Entries supplied |
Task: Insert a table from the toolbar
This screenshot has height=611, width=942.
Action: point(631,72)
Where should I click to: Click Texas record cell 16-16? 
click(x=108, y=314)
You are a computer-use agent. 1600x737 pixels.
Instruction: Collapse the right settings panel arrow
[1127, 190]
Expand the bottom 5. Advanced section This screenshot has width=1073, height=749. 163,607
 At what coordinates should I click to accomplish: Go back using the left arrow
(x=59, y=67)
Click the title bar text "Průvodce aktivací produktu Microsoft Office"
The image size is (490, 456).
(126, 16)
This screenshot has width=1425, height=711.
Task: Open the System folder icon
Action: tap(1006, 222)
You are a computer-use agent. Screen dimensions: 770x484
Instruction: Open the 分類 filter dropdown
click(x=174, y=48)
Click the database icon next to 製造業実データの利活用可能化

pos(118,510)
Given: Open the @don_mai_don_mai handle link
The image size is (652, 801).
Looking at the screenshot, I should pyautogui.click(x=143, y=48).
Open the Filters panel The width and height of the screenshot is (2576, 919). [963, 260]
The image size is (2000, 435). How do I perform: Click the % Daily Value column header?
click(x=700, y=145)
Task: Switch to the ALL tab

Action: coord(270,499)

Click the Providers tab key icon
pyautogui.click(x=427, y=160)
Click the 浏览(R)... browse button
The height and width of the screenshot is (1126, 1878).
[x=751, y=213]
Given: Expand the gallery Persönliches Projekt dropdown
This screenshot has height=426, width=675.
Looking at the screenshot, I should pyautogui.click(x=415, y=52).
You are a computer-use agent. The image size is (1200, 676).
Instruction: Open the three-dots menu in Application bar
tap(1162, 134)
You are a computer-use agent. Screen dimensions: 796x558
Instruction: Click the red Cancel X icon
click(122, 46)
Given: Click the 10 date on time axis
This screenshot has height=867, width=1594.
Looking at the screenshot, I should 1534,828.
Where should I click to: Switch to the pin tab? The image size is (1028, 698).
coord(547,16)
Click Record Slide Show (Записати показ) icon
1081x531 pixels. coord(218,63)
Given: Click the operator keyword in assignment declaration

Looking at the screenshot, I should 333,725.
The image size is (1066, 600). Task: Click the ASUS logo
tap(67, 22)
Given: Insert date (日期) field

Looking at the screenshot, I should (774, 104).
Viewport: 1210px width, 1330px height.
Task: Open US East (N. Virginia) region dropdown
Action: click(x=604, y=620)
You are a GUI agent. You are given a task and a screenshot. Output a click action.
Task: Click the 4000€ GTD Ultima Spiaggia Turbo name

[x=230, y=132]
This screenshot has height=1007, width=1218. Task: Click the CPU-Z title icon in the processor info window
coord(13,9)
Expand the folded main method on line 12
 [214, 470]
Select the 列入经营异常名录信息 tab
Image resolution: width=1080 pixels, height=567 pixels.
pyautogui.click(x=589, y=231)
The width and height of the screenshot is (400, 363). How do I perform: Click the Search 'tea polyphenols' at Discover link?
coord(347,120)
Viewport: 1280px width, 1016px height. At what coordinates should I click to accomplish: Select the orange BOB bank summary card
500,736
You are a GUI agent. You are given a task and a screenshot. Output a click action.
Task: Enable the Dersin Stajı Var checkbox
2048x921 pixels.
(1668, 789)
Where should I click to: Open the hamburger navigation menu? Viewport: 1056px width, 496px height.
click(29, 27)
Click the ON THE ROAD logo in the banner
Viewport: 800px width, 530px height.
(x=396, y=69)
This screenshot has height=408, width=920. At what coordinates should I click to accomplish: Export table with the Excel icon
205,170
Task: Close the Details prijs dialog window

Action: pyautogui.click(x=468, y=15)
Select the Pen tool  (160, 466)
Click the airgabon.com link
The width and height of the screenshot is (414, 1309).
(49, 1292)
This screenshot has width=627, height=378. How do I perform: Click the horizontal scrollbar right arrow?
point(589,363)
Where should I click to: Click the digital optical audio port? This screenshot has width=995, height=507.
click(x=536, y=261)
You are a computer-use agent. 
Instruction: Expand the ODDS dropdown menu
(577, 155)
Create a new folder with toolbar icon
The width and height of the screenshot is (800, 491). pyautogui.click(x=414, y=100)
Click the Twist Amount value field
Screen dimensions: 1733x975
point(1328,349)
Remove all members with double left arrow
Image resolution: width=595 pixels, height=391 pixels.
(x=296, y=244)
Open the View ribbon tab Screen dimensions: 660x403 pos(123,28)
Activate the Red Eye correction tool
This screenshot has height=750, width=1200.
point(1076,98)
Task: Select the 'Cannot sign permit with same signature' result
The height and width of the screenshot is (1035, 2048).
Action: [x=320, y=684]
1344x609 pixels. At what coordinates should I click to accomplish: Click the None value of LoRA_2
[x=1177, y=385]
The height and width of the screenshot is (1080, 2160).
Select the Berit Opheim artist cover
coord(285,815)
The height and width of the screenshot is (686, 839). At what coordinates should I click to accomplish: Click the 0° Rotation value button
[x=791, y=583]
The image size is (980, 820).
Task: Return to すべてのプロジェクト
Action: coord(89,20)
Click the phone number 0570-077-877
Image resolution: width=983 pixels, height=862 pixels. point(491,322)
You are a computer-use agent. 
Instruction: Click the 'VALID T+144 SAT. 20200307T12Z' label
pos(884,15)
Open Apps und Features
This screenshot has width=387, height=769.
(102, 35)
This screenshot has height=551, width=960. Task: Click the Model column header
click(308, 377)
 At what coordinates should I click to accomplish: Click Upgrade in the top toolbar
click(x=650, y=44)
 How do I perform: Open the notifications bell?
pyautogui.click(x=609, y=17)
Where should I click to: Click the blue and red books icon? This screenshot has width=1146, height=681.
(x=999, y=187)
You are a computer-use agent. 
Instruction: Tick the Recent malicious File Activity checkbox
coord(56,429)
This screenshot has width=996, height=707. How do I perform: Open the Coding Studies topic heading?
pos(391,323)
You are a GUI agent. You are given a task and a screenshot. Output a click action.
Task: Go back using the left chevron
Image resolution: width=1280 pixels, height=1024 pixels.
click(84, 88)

What to produce | In the records above, find each line with the string "computer" and list it.

Solution |
You are a computer-use agent. 1600x737 pixels.
You are a computer-use agent. Screen dimensions: 770x484
You are a computer-use agent. The image size is (1200, 676).
You are a computer-use agent. Screen dimensions: 796x558
You are a computer-use agent. 
You are a computer-use agent. 
You are a computer-use agent. 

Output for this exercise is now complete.